So you're working on your own Steam Box hardware. Why work with so many partners when you have your own ideal design in mind?

What we see is you've got this sort of struggle going on between closed proprietary systems and open systems. We think that there are pluses and minuses to open systems that could make things a little messier, it’s much more like herding cats, so we try to take the pieces where we’re going to add the best value and then encourage other people to do it. So it tends to mean that a lot of people get involved. We’re not imposing a lot of restrictions on people on how they’re getting involved.
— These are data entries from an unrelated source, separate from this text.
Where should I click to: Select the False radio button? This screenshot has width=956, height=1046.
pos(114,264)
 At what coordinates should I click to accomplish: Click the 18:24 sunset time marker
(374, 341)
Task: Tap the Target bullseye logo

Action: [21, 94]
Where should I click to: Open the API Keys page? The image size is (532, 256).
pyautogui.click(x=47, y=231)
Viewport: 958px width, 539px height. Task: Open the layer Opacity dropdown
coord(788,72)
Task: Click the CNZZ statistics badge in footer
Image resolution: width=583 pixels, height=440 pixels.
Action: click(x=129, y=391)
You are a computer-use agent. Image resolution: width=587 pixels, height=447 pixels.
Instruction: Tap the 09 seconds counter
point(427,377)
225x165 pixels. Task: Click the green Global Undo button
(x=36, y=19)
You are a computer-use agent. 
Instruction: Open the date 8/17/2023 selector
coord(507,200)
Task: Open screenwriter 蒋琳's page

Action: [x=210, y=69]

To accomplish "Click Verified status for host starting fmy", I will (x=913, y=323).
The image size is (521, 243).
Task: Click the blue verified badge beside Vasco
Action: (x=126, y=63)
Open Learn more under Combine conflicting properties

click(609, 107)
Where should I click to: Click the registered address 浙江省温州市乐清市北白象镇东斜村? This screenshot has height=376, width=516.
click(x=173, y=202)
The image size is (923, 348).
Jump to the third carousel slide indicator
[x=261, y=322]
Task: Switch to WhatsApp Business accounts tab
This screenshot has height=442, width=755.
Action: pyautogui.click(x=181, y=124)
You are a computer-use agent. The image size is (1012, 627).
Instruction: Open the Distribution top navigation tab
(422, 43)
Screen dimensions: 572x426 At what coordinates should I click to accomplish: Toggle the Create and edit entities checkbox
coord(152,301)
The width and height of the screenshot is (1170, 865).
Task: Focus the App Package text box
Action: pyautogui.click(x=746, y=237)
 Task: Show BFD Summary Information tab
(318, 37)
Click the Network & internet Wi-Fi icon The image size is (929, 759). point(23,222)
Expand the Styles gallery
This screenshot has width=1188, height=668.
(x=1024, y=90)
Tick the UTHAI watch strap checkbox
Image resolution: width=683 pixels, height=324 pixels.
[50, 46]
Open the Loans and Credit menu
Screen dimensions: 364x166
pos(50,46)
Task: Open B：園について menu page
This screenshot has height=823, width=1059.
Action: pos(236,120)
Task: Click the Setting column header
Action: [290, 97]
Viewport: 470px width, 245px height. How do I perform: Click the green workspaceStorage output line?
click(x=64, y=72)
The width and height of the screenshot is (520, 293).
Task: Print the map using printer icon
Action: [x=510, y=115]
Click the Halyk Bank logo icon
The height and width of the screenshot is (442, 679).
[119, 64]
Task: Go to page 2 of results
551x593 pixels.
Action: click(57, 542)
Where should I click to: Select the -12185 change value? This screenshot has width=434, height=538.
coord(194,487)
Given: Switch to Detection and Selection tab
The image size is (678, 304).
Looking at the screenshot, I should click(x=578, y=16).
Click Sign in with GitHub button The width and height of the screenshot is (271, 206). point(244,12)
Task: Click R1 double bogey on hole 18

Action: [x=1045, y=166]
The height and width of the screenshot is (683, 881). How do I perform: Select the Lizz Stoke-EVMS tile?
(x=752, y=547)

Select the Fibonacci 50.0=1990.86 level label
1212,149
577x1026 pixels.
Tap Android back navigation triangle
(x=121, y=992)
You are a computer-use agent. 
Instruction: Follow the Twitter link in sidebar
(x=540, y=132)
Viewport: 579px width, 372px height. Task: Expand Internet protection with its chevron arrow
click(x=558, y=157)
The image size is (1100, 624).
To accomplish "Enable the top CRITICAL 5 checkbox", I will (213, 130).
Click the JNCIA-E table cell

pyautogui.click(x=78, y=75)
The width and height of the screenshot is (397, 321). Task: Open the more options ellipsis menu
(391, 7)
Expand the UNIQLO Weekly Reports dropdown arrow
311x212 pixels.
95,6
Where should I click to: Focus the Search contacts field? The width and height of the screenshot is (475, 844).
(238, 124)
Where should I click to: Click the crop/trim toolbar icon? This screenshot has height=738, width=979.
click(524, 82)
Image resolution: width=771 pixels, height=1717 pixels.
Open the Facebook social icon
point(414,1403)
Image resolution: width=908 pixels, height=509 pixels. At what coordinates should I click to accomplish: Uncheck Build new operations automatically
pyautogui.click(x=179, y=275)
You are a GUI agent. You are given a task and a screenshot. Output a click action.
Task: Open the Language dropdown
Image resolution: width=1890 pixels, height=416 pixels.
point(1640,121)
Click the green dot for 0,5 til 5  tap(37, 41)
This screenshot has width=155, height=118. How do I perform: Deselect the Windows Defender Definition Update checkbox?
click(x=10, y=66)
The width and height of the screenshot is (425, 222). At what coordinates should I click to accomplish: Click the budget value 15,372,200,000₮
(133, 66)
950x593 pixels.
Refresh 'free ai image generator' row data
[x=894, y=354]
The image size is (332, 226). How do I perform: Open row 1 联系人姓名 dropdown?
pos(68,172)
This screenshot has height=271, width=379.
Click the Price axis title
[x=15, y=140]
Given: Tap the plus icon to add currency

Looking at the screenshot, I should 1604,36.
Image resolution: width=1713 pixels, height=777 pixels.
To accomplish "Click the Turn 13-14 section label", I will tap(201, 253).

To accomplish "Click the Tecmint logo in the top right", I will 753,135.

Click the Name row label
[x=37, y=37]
Some key points confirmed throughout the conversation are that Valve's own hardware solution will indeed run Linux, but will allow users to install Windows if they wanted to, and Valve's research and development on controllers remains focused on biometric feedback, and gaze tracking, while shying away from motion control.

Perhaps most interestingly, Newell emphasises the movement away from "dedicated devices", suggesting a vision for the future where houses run centralised PCs that are accessible from screens around the house by multiple people, strongly indicating that network streaming along the lines of Miracast and Nvidia's Grid will play a big role in future Steam hardware:
The Steam Box will also be a server. Any PC can serve multiple monitors, so over time, the next-generation (post-Kepler) you can have one GPU that’s serving up eight simultaneous game calls. So you could have one PC and eight televisions and eight controllers and everybody getting great performance out of it. We’re used to having one monitor, or two monitors -- now we’re saying lets expand that a little bit.
There's a lot more headline quotes in the article as Newell elaborates on his Windows 8 feelings, and game development philosophies, so head over to The Verge for the full interview.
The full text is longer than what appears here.